Robert is an artist of the utmost depth and skill.  He’s an artist working with light, electricity, nature, and an idea of using those three things to expose images that are hidden from our view by design.  Robert Buelteman creates images of plant life, but not with a brush and pigment, a camera, or a lens.  His images are exposed in total darkness with high voltage electricity.

Robert made an interesting comment in an article in Asian magazine “Photoworld” – he said that his art has more in common “with Chinese Brush Painting and improvisational jazz than it does with the current practices of photography.”

Robert’s process is almost as beautiful as the work that it produces.  In order to get the effect Robert creates, he has to “thin out” the subjects (the plant life) by scalpeling them down very thin to get the aesthetic feeling that he wants in the particular image.  They are then placed on a piece of color transparency film that’s covered with a diffusion filter (could be rice paper, ground glass, acetate, Plexi) laid on top of the subject to scatter light.  The “easel” onto which Robert composes his image is a piece of sheet metal between two pieces of Plexiglas, all of which is submerged in liquid silicone.  Oh, yes – and 40,000 volts of electricity that are hooked up through the plant subject, making electricity jump through the plant life and onto the sheet metal.  All of this is captured on the color transparency film.  Robert then “paints” the plant subject with a fiber optic lead no larger than a human hair using light onto the film.

It’s a trial-and-error process – Robert might do 150+ “takes” of each photo, trying to accurately catch the auras and make it looks how it looks in Robert’s mind’s eye.
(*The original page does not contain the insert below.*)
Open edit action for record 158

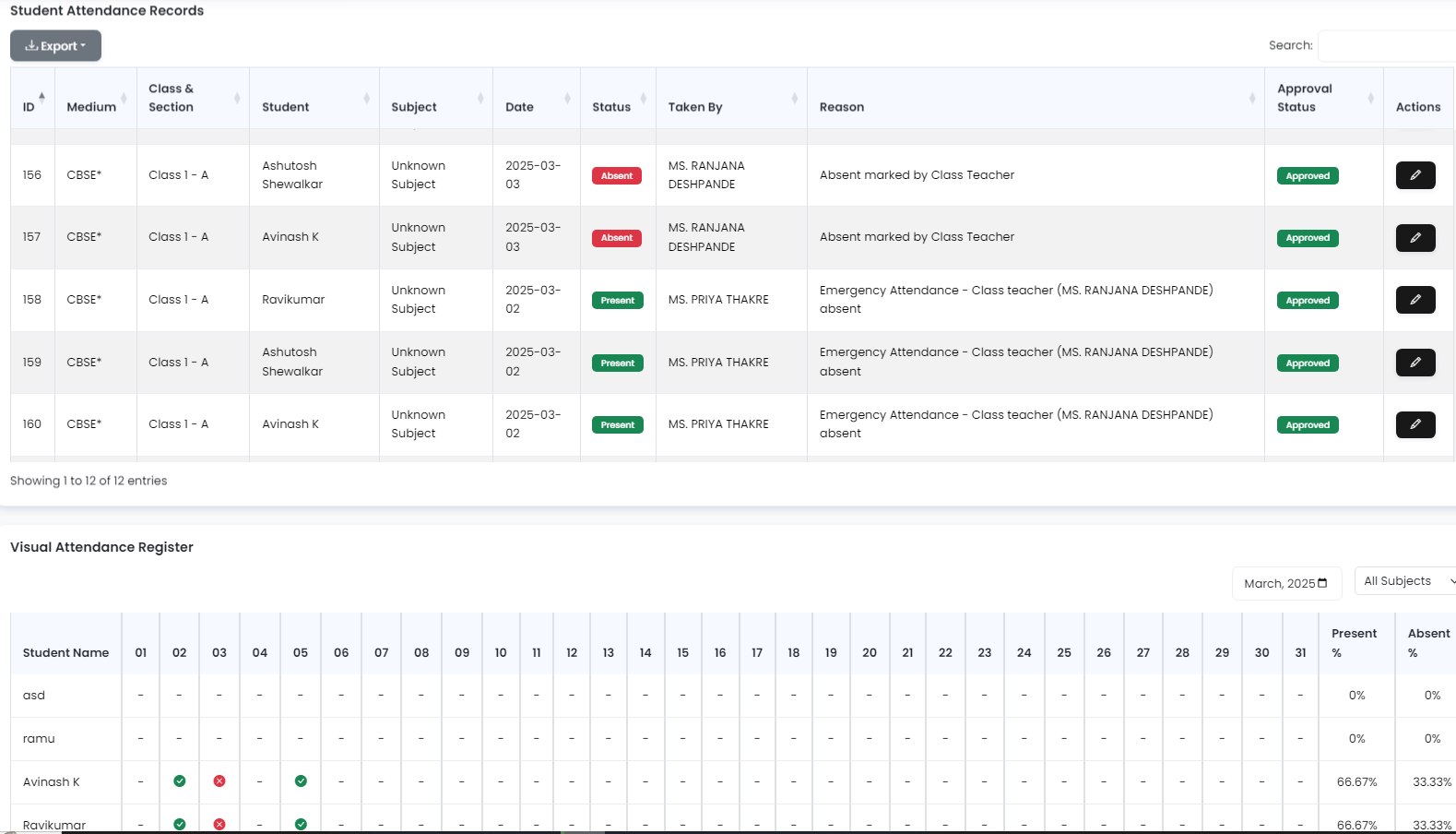[x=1415, y=300]
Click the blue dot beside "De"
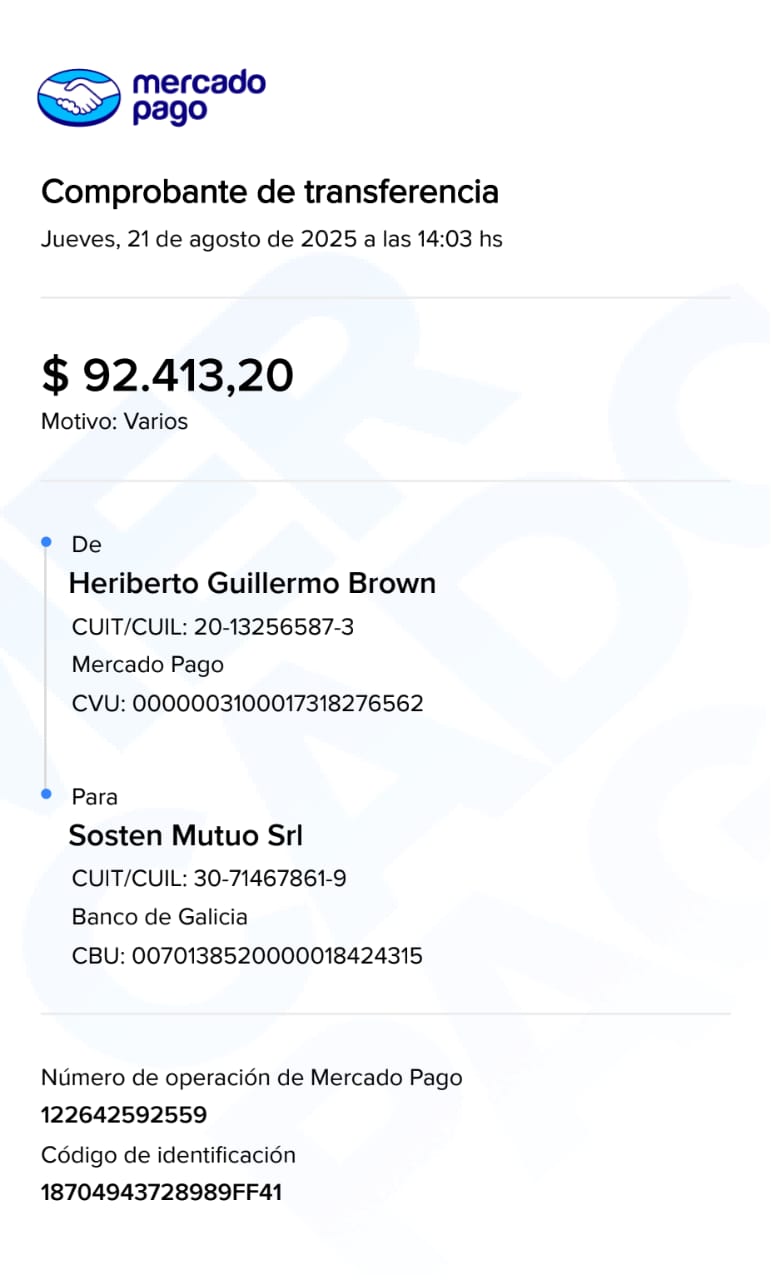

The interesting thing to me about the process is the point where the gas surrounding the plant subject gets ionized.  At this moment, the gas is turned into a plasma corona of sorts, and the work takes on an almost Kirlian photography in some cases.  Robert’s process is different than the Kirlian style of photography (which is all blue); what I find very interesting is how the life of the plant is almost released and captured on film.  It’s like looking into the soul of the plant.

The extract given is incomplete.